Perfumed Living

The Fragrance of His Knowledge

2 Corinthians 2:12-17

Introduction

I have examined as many commentaries as I have in my library, perhaps twenty in number, and they all seem to substantially agree that this passage is using an illustration very familiar to First Century Corinthians. Let Charles Erdman vividly portray the scene:

The whole paragraph is phrased in figures borrowed from the scene of triumph in which a victorious general swept through the streets of imperial Rome. In pomp and glory, crowned with laurel, mounted on his chariot, preceded by the senate, magistrates, musicians, the spoils and the captives in chains, the proud conqueror ascended the Capitoline Hill, leading his exultant hosts. Clouds of incense filled the air with perfume. The miserable captives turned aside to die, while the praise of the victor was shouted by the multitudes amidst a tumult of joy.…

Through Paul the knowledge of God is being spread abroad. This knowledge is like sweet perfume; it rises like the smoke of the incense in the midst of which marched the conqueror’s train…There are, however, two classes of men among whom this perfume circulates, those on the way to salvation and those on the way to perdition…all breathing the same incense. To the victors the fragrance was a symbol of present gladness and of future safety; to the captives it was a token of defeat and condemnation and a premonition of approaching death.… (The Second Epistle of Paul to the Corinthians, Philadelphia: Westminster Press, 1944, pp 35-36)

I’m sure there is much to enlighten and encourage the believer in this helpful illustration. Clearly we rejoice with the apostle and thank God that He “always leads us in triumph in Christ.” Victory is assured to those who find their Champion in the Lord Jesus. We are also deeply grateful that God “through us diffuses the fragrance of His knowledge in every place.” More of that later. My question is this: Is there good reason to conclude that unbelievers catch from our lives the smell of death, and believers instead pick up the fragrance of life in Christ?

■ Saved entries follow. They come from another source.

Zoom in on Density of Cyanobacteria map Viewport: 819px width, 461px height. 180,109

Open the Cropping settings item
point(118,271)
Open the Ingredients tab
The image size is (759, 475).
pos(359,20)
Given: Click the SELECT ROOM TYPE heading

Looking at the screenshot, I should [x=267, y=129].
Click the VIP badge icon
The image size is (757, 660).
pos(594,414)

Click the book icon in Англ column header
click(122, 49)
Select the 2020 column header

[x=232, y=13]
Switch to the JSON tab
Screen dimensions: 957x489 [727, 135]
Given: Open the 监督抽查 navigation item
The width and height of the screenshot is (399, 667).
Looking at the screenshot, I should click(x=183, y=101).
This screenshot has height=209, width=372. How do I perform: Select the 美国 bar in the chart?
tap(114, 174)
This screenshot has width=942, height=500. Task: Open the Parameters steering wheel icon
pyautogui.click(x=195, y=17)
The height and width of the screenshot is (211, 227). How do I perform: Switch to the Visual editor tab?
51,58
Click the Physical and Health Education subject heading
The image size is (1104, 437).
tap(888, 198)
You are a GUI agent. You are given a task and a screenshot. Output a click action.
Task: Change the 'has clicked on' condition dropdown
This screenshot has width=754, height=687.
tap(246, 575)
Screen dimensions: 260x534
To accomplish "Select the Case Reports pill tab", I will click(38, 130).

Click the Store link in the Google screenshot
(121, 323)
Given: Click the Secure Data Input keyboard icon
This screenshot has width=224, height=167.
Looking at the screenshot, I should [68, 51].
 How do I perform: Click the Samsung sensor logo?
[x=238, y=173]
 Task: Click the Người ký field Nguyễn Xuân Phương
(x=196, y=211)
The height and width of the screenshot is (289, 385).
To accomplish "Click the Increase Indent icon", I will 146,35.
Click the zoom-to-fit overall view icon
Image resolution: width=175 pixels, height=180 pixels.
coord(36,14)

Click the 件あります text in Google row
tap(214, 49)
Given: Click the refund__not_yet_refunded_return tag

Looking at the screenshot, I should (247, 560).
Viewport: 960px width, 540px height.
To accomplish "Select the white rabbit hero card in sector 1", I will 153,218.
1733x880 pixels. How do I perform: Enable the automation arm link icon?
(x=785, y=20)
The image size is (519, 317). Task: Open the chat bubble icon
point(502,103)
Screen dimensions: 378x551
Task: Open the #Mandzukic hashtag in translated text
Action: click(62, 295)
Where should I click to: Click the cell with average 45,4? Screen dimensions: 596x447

Three Reasons to be Encouraged

Open Doors: This passage of Scripture has always intrigued me, perhaps because I find real encouragement in it on several levels. Of course it’s very heartening to know that it is possible to have open doors in the work of the gospel (v 12). Often I have felt that evangelism in the West was more like banging one’s head against the wall! How thrilling it would be to hear a voice from heaven: “Would you like to know where the door is?” Such is proffered by the One “who has the key of David, He who opens and no one shuts, and shuts and no one opens” (Rev 3:7).

Fragrant Living: I am also encouraged by the certainty of a spiritually fragrant life, because it is not dependent on me, but provided directly as a ministry of God Himself (2 Cor 2:14). I recall meeting a couple in Ireland who had been gloriously saved. The wife told me she had sought after God for 20 years. She attended the village church every day! She spoke to nuns, wrote to priests, visited shrines, all to no avail. She couldn’t, as she said, get through to God.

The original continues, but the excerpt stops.